Attending hospital visits with you and reading the literature provided may help to put them at ease. When family members are well informed about your recovery they can be of great help and support.
Resuming Sexual Activity
Most people, both partners, tend to worry about having sex after a heart operation. Everyone worries that having sex
may cause injury to the breastbone, cause exhaustion, or damage the heart. Provided you feel relaxed, rested and ready
for sex, none of the above should be a problem and sexual activity can normally be resumed after a couple of weeks.
Talk to your partner about this and both of you should feel confident about resuming sex. If some positions cause discomfort in the chest area, avoid them or try alternative ones.

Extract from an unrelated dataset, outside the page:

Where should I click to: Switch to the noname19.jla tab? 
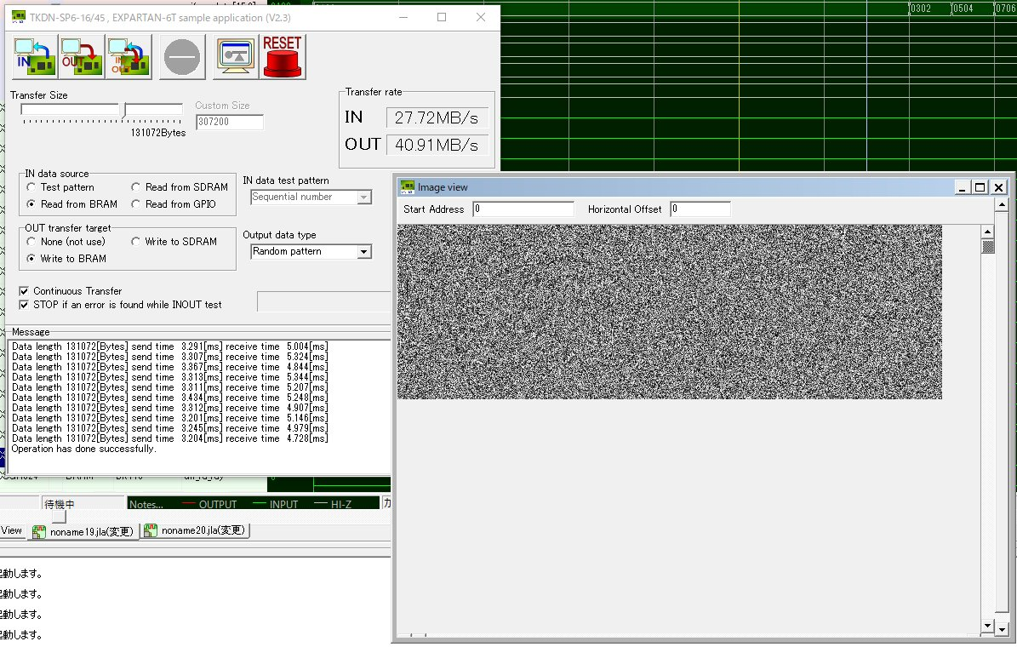pos(83,532)
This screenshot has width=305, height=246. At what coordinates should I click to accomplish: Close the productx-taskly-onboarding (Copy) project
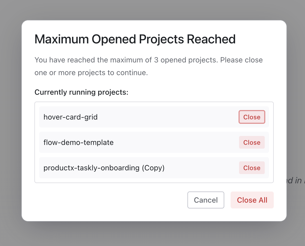click(252, 168)
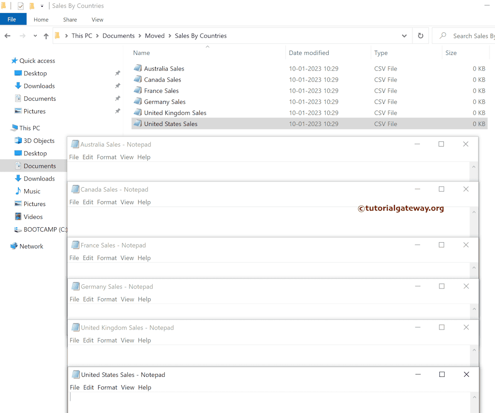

If pregnancy after surgery is to be considered it is very important that you discuss this with your doctor, as recovery time
before pregnancy is extremely important.
Returning to work
Returning to work will be assessed on an individual basis. You will not return to employment before your 6 week check
up with your surgeon. Mostly, it will depend on the type of work that you do. Participating in the Cardiac Rehabilitation
programme will help to prepare you for returning to work, both physically and mentally. If you have any doubts or questions about returning to work discuss them with your team.
Cardiac Rehabilitation
You will have met some members of the cardiac rehabilitation team during your stay in hospital. The team is made up of
a number of specialists who provide a special recovery programme for cardiac patients. It includes Doctors, Nurses, Dieticians, Physiotherapists, Pharmacists and Social Workers. They all work together to provide information and advice
about heart disease and lifestyle, for you and your family. There are regular education sessions and an exercise programme run in a gym. Our aim is to restore you to your best potential after surgery. Cardiac Rehabilitation is an important part of your treatment and will be discussed with you during your stay. You will be referred to the rehab centre in
your local hospital post discharge.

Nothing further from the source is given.